Pläne zur Vorkasse bei Arztbesuch: Rund 25 Prozent der Arztpraxen müssten schließen, falls das von Bundesgesundheitsminister Philipp Rösler favorisierte Kostenerstattungs-Modell eingeführt wird.
Die von Bundesgesundheitsminister Philipp Rösler (FDP) geplante Vorkasse beim Arztbesuch könnte die Schließung von rund 25 Prozent der Arztpraxen zur Folge haben. Dennoch spricht sich die Kassenärztliche Bundesvereinigung (KBV) für die Einführung des neuen Kostenerstattungsmodells aus.
Rund 25 Prozent der Arztpraxen werden schließen müssen.
Andreas Köhler, Chef der KBV erklärte im Gespräch mit der „Rheinischen Post“: „Ich gehe davon aus, dass sich bei flächendeckender Kostenerstattung die Zahl der Arztpraxen um rund 25 Prozent reduzieren wird." Denn wenn gesetzlich Versicherte die Kosten ihrer Behandlung erst auslegen und anschließend erstattet bekommen, liegt ein Teil der Kostenkontrolle auch in ihrer eigenen Hand. Sie werden ihre Rechnung genauer prüfen, was den Wettbewerb unter den Ärzten nach Ansicht des Fachmanns stark verschärfen wird. So geht Köhler davon aus, dass die Arztbesuche um etwa 20 bis 25 Prozent zurückgehen werden, wodurch langfristig rund 25 Prozent der Arztpraxen schließen müssten.
Erhöhter Wettbewerbsdruck zur Effizienzsteigerung.
Trotzdem plädiert der KBV-Chef für das Modell der Kostenerstattung, denn „bislang lastet die Kostensteuerung immer auf dem Arzt.“ Er „halte es aber für notwendig, dass auch der Versicherte Eigenverantwortung übernimmt“, erklärte Köhler. Mit der flächendeckenden Kostenerstattung werden den Versicherten die Kosten ihrer Behandlung besser bewusst gemacht, was den Wettbewerb unter den Ärzten stärke und „wenn sich die Zahl der Arztbesuche reduziert, müssen die Ärzte stärker um ihre Versicherten werben.“ Dieser Erhöhung des Wettbewerbsdrucks ist nach Ansicht Köhlers auch ein konstruktives Element zu Steigerung der Effizienz im Gesundheitssystem. Die siebzehn Kassenärztlichen Vereinigungen in Deutschland haben 153 895 Mitglieder, 137.416 Ärzte und 16.479 psychologische Psychotherapeuten und Kinder- und Jugendlichen-Psychotherapeuten.

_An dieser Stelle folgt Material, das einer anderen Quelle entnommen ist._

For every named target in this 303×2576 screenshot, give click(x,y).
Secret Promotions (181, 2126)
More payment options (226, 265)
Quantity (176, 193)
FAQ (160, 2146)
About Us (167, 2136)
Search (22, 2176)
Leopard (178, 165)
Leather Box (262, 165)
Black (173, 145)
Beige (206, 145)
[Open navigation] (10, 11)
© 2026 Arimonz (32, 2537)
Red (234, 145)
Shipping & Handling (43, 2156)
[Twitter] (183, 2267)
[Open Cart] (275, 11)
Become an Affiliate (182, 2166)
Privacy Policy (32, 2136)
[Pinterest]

Die Gesetzliche Krankenkassen lehnen Vorkasse-Modell ab.
Der Vorstoß des Bundesgesundheitsminister Philipp Rösler, stößt bei den gesetzlichen Versicherungen hingegen auf massiven Widerstand, da sie einen erheblichen Verwaltungsmehraufwand befürchten und keine wirkliche Verbesserung der Situation für die Patienten erkennen können. Zudem legen die Patienten selber großen Wert auf eine flächendeckende Versorgung, wobei in Frage gestellt werden muss, ob diese mit 25 Prozent weniger Arztpraxen noch zu gewährleisten ist. Die Vorstandsvorsitzende des Spitzenverbands der Gesetzlichen Krankenversicherung, Doris Pfeiffer, geht in ihrer Kritik noch weiter. „Die Hoffnung, dass Kostenerstattung zu niedrigeren Kosten führt, ist eine Illusion." erklärte sie kürzlich im Interview mit der Frankfurter Rundschau (FR). Pfeiffer ergänzte, dass die Argumente der KBV nicht verwunderlich seien, da „die Ärzte (sich) erhoffen, sich dadurch sämtlichen Steuerungsinstrumenten zu entziehen. Menschen in Notlagen kann man natürlich leichter dazu überreden, unnötige Leistungen zu bezahlen, als die Krankenkassen in Verhandlungen auf Augenhöhe.“ Außerdem birgt das Modell auch einige Risiken für die Ärzte, da sie das alleinige Risiko tragen, wenn die Behandlungskosten von den Patienten nicht beglichen werden. (fp, 11.10.2010)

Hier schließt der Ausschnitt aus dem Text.